── Texto de leitura

A regulamentação comunitária
- 15.
- O Regulamento (CEE) n.° 3030/93 do Conselho, de 12 de Outubro de 1993,
relativo ao regime comum aplicável às importações de certos produtos têxteis
originários de países terceiros (JO L 275, p. 1), na redacção que lhe foi dada pelo
Regulamento (CE) n.° 3289/94 do Conselho, de 22 de Dezembro de 1994
(JO L 349, p. 85), define o regime de importação, na Comunidade, de produtos
têxteis originários de países terceiros ligados à Comunidade por acordos, protocolos
ou outros convénios, ou que sejam membros da OMC.
- 16.
- Assim, segundo o seu artigo 1.°, n.° 1, o Regulamento n.° 3030/93 aplica-se à
importação dos produtos enunciados no Anexo I, originários de países terceiros,
enumerados no Anexo II, com os quais a Comunidade tenha celebrado acordos
bilaterais, protocolos ou outros convénios.
- 17.
- O artigo 2.°, n.° 1, do Regulamento n.° 3030/93 estabelece que a importação na
Comunidade dos produtos têxteis enumerados no Anexo V, originários de um dos
países fornecedores mencionados nesse anexo, está sujeita aos limites quantitativos
anuais fixados nesse mesmo anexo. Nos termos do artigo 2.°, n.° 2, deste
regulamento, a introdução em livre prática na Comunidade de produtos cuja
importação está sujeita aos limites quantitativos referidos no Anexo V depende da
apresentação de uma autorização de importação emitida pelas autoridades dos
Estados-Membros nos termos do artigo 12.°
- 18.
- O artigo 3.°, n.° 1, deste mesmo regulamento estabelece que os limites quantitativos
fixados no Anexo V não são aplicáveis aos produtos folclóricos e artesanais
definidos nos Anexos VI e VIa que sejam acompanhados, na sua importação, de
um certificado de origem emitido em conformidade com o previsto nestes mesmos
anexos e que preencham as restantes condições neles definidas.
- 19.
- Em 10 de Abril de 1995, em execução do acordado a este respeito no acordo de
princípio (v. n.° 2 do presente acórdão), o Conselho, por proposta da Comissão,
aprovou o Regulamento (CE) n.° 852/95, relativo a uma contribuição financeira a
favor de Portugal para um programa específico de modernização da indústria dos
têxteis e do vestuário (JO L 86, p. 10).

────

= Instruções do exercício =
Responda a estas perguntas sobre o texto da regulamentação comunitária dos têxteis:
1. Em que data aprovou o Conselho o Regulamento (CE) n.° 852/95?
2. Em que anexo são fixados os limites quantitativos anuais previstos no artigo 2.°, n.° 1, do Regulamento n.° 3030/93?
3. Em que anexos estão definidos os produtos folclóricos e artesanais?
A listagem não tem qualquer papel neste exercício.

── Linhas de dados

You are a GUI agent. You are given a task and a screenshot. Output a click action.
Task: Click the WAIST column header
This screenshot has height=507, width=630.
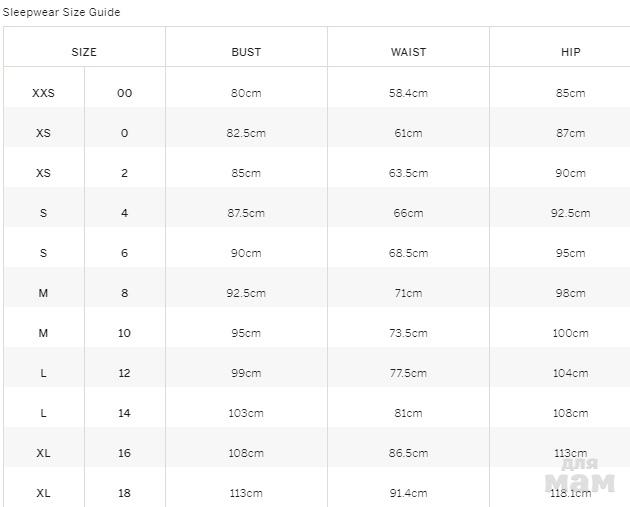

────

= Resposta completa =
1. Em 10 de Abril de 1995.
2. No Anexo V.
3. Nos Anexos VI e VIa.